The letter request:
Here is the situation. A lovely woman at my work has tried to set me up with a colleague of her friend. She told me he was a smoker and wanted to know if that was okay. I wasn’t really thinking and said ‘Sure, I’ll give it a go’. Said person (Rob) then emailed me. On the day he emailed me, a new friend from the sailing club died of lung cancer. A compelling reason to not date a smoker. Can you help with a reply for me to send Rob?
I have something to confess. I’m a morning person. I literally bounce out of bed every single day. Bounce, I tell ya. I arrive at work at an hour when most other people are hitting snooze for the first of 25 times. I’m friendly with crisp air, shadowy moons that linger over early daylight and the peach glow of sunrise on inner city windows.
When our mutual friend suggested we go on a blind date I’m not sure whether she mentioned any of this to you but she should have… Maybe you’re more of a night-time person. Maybe you come alive after 10pm and greet mornings by stuffing your face into a pillow and calling the sun a bitch. Nothing wrong with that; we’ve all got our quirks and habits.
Speaking of which. In her matchmaking spiel, my friend did happen to mention that you are a smoker. She even queried, Would this be a problem? To which I replied, No, no problem at all. But the thing is I’ve since realised that I was pretending to be more laidback than I actually am. See, I’m one of those non-smokers: the particularly anti kind.

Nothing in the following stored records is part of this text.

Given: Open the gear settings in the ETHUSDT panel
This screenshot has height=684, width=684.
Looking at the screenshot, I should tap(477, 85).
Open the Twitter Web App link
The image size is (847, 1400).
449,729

I’ve lost friends to lung cancer, I applaud scary images on cigarette packets and I give smokers dirty looks. I’m open to blind dates and I hope one eventuates into the love of my life but I’ve thought about this long and hard and have come to the conclusion that it would be too hard for me to give smouldering, romantic, first-date eyes while my face is really trying to say, Did you seriously just light that shit-stick?
So Rob, I can’t go on a date with you and I’m terribly sorry for dicking you around. I wish you all the best!